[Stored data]
Start of Block
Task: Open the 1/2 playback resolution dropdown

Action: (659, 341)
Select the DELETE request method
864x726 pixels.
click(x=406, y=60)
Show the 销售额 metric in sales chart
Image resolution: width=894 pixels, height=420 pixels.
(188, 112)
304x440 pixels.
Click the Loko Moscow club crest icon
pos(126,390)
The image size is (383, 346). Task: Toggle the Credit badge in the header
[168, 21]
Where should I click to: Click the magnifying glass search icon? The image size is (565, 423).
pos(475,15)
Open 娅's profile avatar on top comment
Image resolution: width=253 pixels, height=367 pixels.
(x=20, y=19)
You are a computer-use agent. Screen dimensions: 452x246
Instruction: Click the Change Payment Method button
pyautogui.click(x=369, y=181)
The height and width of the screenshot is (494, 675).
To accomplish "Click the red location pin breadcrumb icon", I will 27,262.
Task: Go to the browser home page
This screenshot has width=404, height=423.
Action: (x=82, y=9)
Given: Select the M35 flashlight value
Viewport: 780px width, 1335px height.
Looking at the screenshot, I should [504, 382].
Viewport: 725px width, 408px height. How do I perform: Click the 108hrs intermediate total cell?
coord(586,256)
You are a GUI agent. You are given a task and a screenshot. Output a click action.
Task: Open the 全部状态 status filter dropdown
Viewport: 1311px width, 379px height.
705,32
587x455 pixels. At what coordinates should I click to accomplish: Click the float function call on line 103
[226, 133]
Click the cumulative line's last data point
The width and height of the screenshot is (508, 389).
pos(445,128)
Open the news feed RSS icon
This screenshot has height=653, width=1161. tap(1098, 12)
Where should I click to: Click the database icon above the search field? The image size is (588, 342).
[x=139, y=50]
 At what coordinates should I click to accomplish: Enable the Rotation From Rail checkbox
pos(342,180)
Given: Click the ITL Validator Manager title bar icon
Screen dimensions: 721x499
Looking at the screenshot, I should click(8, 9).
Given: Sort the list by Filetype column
End of Block
▶ [Task to carry out] Identify the lines in the entries above that contain "agent", then copy them out.

▶ [Solution to this problem]
You are a computer-use agent. Screen dimensions: 452x246
You are a GUI agent. You are given a task and a screenshot. Output a click action.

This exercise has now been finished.